▸ **BRIEF 1**
Answer these questions using the text about Amazon's business:
(a) In what year was Amazon.com founded?
(b) What did Amazon originally base its business on?
(c) Which online video streaming company is named as one of Amazon's competitors?
▸ **BRIEF 2**
Continue the text about Amazon's business from its last sentence.

▸ **TEXT EXCERPT**
Jeff Bezos who is still the current President, CEO and chairman of the company founded Amazon.com in 1994. While originally basing its business on online book sales, Amazon quickly diversified to many other aspects of business, expanding its scope of business to products utilized all over the world. After quickly diversifying business operations, Amazon has been able to capitalize on popular trends such as online video streaming, the use of drones to deliver packages, adding groceries to its list of products sold, implementing Amazon Prime and getting into the “cloud” business of producing online storage for individuals. In addition to adding these various business facts, Amazon has developed into one of the world leaders in the retail business. Amazon’s unique business of operating specifically on the Internet has allowed the company to reach new consumers and infiltrate various consumer markets around the world.
Some of the major services that Amazon offers include online video streaming, Amazon Prime, computing services, retail sales, consumer electronics and digital content. These services allow Amazon to compete with companies such as Netflix, Wal-Mart, eBay, Barnes & Noble, Apple, Alibaba, and various retail stores and companies whom are in the smart phone industry. By diversifying in such a way, Amazon is creating a business model that can essentially compete with any company. Amazon is a “one-stop shop” where consumers have the ability to purchase anything they could need and get the products they ordered in a timely manner. Overall, Amazon’s business model is to be so diversified that they make it hard on consumers to shop anywhere else as all of their needs can be met online with Amazon.

▸ **DATA RECORDS**

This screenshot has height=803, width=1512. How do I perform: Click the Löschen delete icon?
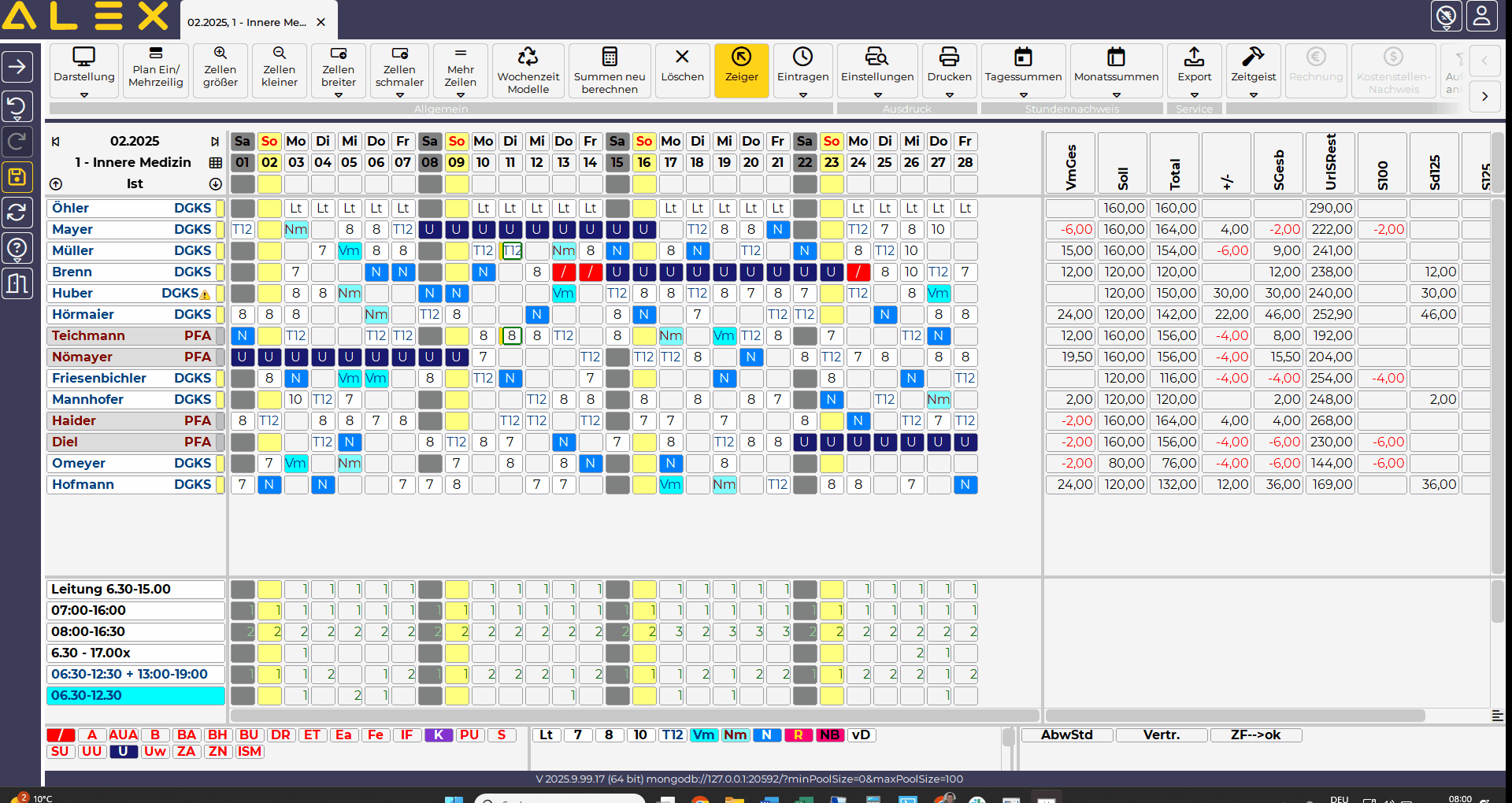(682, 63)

* * *

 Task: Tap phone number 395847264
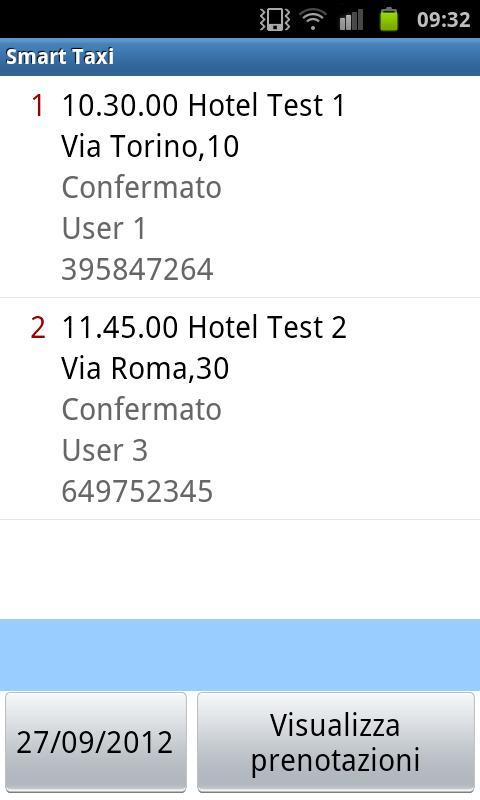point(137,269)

▸ **WRITTEN ANSWER 1**
(a) 1994
(b) Online book sales
(c) Netflix

▸ **WRITTEN ANSWER 2**
Investopedia.com defines the WACC as, “A calculation of a firm’s cost of capital in which each category of capital is proportionately weighted. All capital sources – common stock, preferred stock, bonds and any other long-term debt – are included in a WACC calculation. All else equal, the WACC of a firm increases as the beta and rate of return on equity increases, as an increase in WACC notes a decrease in valuation and an increase in risk.” In the case of Amazon, we calculated the WACC as being 7.27%. To calculate this number, we used a beta of .88, a risk-free rate of 2.5% and a market premium rate of 6%. Knowing this number is important for a company because it is the way a company gauges how much capital they will have to fund future projects. Essentially, the lower that a company’s WACC is, the cheaper it will be for the company to fund new projects. This is incredibly important to investors because when one invests in a company, they need to know what kind of future the company is going to have and how much capital they have to increase their business ventures. In regards to the WACC that we calculated for Amazon, it is not an ideal WACC for a company to have but it is also not a detriment to furthering their business options.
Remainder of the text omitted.